Reactions: Winner 1 | Funny 3


----------



## devdev (8/5/14)

Lol just realised I should have made the thread title "Butt can you vape it?"

Reactions: Funny 6


----------



## johan (8/5/14)

devdev said:


> Lol just realised I should have made the thread title "Butt can you vape it?"



The BEFORE or AFTER?

Reactions: Funny 4


----------



## devdev (8/5/14)

johan said:


> The BEFORE or AFTER?



Neeeeeeeeh sis man Ohm Johan!

Reactions: Funny 3


----------



## Die Kriek (8/5/14)

Holskeurend snaaks!  (Apologies for the Afrikaans, it just doesn't work in English)

Reactions: Like 1 | Agree 3


----------



## ET (8/5/14)

this is one assinine post

Reactions: Funny 2


----------



## Metal Liz (8/5/14)

bwhahaha, the duck is back in full force!!!!

Reactions: Agree 2


----------



## annemarievdh (8/5/14)

hahahahahahahaha noooooooooo

Guys I have a picture brain. Its to funny!!! hahahahahaha

Reactions: Like 1 | Funny 2 | Creative 1


----------



## ShaneW (8/5/14)

At least we know that if they ever ban ecigs, it might possible for nicotine/glycerine suppositories.
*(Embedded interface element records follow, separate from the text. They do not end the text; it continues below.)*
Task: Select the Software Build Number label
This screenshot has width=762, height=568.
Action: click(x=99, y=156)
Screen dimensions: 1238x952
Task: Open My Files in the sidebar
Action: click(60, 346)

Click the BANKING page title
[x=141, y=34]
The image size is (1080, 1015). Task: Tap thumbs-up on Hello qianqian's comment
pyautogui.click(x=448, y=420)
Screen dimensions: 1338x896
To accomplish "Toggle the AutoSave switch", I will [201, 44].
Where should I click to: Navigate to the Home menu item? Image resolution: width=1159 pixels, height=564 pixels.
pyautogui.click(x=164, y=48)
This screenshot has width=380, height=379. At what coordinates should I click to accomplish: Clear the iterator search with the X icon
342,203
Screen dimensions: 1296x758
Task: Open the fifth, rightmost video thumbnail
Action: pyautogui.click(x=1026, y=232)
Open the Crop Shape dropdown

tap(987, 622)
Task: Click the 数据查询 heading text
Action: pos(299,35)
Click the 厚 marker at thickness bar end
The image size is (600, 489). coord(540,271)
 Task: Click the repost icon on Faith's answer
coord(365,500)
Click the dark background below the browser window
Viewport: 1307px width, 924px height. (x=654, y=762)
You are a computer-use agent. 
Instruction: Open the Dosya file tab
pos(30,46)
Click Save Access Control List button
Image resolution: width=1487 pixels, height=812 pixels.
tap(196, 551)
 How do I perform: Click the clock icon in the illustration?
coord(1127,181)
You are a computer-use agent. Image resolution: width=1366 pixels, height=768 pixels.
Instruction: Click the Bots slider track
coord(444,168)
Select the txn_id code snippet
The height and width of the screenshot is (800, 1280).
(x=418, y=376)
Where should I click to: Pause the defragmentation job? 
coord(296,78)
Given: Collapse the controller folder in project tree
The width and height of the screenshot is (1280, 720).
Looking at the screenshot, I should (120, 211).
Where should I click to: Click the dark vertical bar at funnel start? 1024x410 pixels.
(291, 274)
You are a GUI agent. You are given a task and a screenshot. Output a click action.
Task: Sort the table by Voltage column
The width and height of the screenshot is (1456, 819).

Not sure all the nice flavours would necessary though

Reactions: Winner 1 | Funny 6


----------



## devdev (8/5/14)

@ShaneW gives new meaning to someone bumming a smoke off you

Reactions: Winner 2 | Funny 6


----------



## annemarievdh (8/5/14)

devdev said:


> @ShaneW gives new meaning to someone bumming a smoke off you



Ow my goodness !! Dis so skerp!!! Hahahaha

Reactions: Like 1


----------